Canadian businesses are implementing formal policies for cyber security
In addition to increases in prevention and detection expenses, many Canadian businesses are implementing policies and procedures to mitigate risks. For example, over 6 in 10 Canadian businesses (61%) that designated at least one employee with responsibility for overseeing cyber security risks and threats, almost 4 in 10 Canadian businesses (38%) that had a consultant or contractor to manage cyber security risks and threats and almost one-third (29%) of Canadian businesses that had monthly or more frequent patching or updating of operating systems for security reasons.
Another risk management agreement for many businesses was cyber risk insurance, of which 16% of Canadian businesses had, down from 17% in 2019. For those with cyber risk insurance, their policies covered items such as direct losses from an attack or intrusion (84%), restoration expenses for software, hardware, and electronic data (75%), and businesses interruption and reputational losses (73%). Amongst Canadian businesses with cyber risk insurance that were impacted by cyber security incidents, 88% did not make a claim for the incident, 8% successfully made a claim against the insurance, and 2% attempted to make a claim but were unsuccessful.
Overall, 1 in 10 businesses impacted by ransomware, and fewer made ransom payments
As ransomware becomes more known and utilized by attackers, in 2021, 11% of Canadian businesses that were impacted by a cyber security incident were impacted by ransomware.
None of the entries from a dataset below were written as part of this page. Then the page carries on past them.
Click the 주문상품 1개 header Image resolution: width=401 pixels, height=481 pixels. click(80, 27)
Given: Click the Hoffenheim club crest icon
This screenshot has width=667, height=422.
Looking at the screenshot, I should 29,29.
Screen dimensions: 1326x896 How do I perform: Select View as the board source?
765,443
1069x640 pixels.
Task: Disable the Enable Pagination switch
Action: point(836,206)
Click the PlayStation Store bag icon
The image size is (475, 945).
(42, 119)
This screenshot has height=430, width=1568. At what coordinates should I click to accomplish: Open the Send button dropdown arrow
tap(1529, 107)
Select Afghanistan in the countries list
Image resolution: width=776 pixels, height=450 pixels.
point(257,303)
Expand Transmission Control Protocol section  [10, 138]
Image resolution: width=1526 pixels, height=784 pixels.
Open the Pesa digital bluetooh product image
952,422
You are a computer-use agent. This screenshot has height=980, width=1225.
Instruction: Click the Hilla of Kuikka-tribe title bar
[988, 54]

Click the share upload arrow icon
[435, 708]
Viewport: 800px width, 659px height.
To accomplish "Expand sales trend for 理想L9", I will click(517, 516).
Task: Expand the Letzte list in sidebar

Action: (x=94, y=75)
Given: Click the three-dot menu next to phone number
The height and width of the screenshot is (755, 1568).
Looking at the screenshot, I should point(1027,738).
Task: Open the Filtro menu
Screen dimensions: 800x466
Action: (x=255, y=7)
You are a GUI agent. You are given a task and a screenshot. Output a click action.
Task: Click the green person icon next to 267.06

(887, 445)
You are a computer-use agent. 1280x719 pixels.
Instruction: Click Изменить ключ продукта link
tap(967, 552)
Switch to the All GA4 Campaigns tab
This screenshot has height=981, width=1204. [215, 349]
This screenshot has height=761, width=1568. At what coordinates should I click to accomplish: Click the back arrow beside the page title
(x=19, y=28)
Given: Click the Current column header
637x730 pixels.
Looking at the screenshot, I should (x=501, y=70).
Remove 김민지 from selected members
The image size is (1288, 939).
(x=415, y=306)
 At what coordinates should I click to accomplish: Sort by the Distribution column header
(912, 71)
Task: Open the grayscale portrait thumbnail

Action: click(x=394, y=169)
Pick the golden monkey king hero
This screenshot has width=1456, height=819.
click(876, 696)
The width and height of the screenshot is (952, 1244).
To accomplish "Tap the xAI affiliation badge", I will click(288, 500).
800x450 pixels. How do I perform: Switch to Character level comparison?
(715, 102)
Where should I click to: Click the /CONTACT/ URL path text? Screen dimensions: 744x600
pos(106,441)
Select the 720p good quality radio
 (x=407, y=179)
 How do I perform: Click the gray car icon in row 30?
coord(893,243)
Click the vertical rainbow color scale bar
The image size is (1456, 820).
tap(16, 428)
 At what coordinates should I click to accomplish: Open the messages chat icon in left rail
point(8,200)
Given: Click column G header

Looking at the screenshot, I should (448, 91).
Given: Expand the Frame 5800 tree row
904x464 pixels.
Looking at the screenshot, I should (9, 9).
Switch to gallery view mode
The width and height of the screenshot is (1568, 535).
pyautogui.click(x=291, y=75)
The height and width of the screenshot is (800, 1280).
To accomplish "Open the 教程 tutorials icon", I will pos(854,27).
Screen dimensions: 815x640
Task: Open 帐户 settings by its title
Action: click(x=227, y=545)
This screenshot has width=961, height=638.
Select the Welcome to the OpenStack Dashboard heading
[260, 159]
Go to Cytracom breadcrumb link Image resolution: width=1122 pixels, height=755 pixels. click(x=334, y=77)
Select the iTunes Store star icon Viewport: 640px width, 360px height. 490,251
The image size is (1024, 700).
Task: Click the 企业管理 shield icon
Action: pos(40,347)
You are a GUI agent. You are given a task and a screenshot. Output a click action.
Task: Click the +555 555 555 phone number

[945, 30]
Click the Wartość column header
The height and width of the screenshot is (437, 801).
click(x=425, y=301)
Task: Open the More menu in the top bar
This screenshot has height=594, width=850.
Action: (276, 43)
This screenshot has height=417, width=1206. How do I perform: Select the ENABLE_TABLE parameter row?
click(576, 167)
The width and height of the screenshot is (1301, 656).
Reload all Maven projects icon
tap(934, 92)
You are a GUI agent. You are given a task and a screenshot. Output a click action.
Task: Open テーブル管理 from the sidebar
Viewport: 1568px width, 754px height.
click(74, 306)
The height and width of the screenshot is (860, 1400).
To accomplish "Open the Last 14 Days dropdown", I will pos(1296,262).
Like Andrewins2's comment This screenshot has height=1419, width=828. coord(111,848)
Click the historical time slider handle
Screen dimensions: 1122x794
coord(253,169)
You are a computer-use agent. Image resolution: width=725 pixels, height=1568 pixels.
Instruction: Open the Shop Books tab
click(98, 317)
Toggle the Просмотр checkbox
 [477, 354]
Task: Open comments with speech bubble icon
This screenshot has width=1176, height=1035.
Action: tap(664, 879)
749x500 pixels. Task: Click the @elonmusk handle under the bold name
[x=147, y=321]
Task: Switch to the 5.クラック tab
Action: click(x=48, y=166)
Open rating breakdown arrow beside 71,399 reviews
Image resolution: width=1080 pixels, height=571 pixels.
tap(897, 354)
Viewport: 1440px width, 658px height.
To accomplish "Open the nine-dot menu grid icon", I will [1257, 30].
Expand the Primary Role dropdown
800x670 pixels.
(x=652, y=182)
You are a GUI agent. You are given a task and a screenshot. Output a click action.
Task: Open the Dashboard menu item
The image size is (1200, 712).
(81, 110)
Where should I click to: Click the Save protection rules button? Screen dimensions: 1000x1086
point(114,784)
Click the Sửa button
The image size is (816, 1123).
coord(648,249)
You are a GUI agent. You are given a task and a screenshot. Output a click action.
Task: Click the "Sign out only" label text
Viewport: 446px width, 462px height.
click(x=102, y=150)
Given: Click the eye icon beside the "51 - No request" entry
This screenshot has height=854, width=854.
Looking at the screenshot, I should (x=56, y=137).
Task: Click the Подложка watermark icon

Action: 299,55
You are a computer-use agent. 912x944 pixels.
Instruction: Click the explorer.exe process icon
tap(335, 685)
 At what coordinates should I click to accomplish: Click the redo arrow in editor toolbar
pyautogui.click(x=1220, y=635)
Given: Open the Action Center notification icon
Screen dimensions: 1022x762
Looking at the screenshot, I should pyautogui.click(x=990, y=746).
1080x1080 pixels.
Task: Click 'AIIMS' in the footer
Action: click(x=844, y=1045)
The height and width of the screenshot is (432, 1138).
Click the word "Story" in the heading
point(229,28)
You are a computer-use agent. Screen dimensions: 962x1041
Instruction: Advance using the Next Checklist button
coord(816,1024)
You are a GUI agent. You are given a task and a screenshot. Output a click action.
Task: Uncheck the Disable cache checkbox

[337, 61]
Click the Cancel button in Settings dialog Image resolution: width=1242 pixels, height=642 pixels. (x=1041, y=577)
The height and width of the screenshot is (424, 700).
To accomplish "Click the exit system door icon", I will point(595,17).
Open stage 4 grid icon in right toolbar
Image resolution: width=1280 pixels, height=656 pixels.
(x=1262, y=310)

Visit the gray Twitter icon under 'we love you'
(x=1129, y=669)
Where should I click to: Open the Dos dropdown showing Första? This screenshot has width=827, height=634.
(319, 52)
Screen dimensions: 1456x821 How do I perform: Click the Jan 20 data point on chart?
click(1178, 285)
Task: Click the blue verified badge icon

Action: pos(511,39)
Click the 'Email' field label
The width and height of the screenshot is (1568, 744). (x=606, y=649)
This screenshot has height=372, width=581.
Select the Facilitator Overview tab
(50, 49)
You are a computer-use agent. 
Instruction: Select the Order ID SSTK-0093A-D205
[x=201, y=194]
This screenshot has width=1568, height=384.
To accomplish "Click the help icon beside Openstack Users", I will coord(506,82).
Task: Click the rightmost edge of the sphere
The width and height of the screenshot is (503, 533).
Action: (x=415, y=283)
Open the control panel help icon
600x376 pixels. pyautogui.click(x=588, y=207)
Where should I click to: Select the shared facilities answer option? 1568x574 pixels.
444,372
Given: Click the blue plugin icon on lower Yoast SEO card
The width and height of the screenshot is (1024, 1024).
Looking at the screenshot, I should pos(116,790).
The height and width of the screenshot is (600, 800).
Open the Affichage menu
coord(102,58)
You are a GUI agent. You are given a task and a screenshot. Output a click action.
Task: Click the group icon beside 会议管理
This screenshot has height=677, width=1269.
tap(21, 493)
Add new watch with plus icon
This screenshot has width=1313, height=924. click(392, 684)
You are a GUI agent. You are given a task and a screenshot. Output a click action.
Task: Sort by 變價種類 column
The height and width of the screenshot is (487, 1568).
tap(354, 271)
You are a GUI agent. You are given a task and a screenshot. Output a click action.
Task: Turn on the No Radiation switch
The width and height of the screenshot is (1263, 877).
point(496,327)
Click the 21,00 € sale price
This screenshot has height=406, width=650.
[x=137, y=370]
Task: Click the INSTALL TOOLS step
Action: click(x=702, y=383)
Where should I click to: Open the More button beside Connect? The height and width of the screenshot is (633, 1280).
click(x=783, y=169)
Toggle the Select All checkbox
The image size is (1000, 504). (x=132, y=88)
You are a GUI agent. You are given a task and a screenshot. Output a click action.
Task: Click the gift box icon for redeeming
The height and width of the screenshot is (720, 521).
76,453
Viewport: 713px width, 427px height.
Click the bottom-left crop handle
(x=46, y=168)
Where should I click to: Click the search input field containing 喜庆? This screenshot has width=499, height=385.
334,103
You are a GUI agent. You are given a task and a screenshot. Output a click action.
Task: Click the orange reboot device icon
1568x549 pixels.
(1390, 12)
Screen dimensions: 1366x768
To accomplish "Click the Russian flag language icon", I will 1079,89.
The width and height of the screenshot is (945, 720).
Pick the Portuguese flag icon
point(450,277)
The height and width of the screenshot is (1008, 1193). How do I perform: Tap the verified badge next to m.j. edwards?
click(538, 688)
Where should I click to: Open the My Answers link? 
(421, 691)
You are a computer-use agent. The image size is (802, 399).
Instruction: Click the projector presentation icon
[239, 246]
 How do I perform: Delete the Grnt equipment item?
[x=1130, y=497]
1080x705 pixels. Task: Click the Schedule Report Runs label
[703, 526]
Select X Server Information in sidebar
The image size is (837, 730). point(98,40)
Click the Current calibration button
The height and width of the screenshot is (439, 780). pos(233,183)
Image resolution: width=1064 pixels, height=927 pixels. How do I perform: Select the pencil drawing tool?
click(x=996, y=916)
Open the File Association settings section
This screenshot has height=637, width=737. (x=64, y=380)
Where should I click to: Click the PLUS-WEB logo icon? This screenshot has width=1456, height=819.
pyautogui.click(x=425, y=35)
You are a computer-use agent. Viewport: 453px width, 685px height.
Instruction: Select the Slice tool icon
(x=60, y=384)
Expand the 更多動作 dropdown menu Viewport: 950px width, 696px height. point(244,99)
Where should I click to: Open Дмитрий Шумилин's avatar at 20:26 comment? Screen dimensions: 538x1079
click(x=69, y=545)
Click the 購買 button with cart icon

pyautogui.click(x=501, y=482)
Among these businesses, a large proportion (82%) did not pay the ransom, while a smaller proportion (18%) reported making a ransom payment, with 1% paying more than $500,000. In addition, among those that made a ransom payment, 14% of them did so with cryptocurrency.
To resolve a ransomware attack, 6 in 10 (60%) businesses impacted by ransomware used an external information technology (IT) consultant or contractor, 14% worked with other external parties, and 13% went through their cyber risk insurance provider.
Fewer businesses reported incidents to police services in 2021
Overall, 1 in 10 (10%) businesses that were impacted by a cyber security incident reported the incident to police services, a decrease of roughly 2 percentage points from 2019, when 12% of businesses reported incidents to police services. Small, medium, and large businesses all saw a decrease in reporting to police services from 2019 to 2021.
Businesses that reported incidents to police were also three times more likely to have reported being impacted by an incident involving theft or manipulation of intellectual property or business data (26% compared with 8%), twice as likely to have reported being impacted by an incident involving theft of money or demands for a ransom payment (66% compared with 34%), and were twice as likely to have reported being impacted by an incident that disrupted or defaced the business or web presence (38% compared with 17%), when compared with those that did not report incidents to police services.
In addition, businesses that reported incidents to police services reported an average cost of $53,500 to recover from cyber security incidents, compared with $14,000 for those that did not report the incident to police services.
Of those that did not report cyber security incidents to police services, the main reasons for not doing so were that the incidents were resolved internally (43%), incidents were resolved through an IT consultant or contractor (30%), or that the incidents were minor and not important enough for business (29%).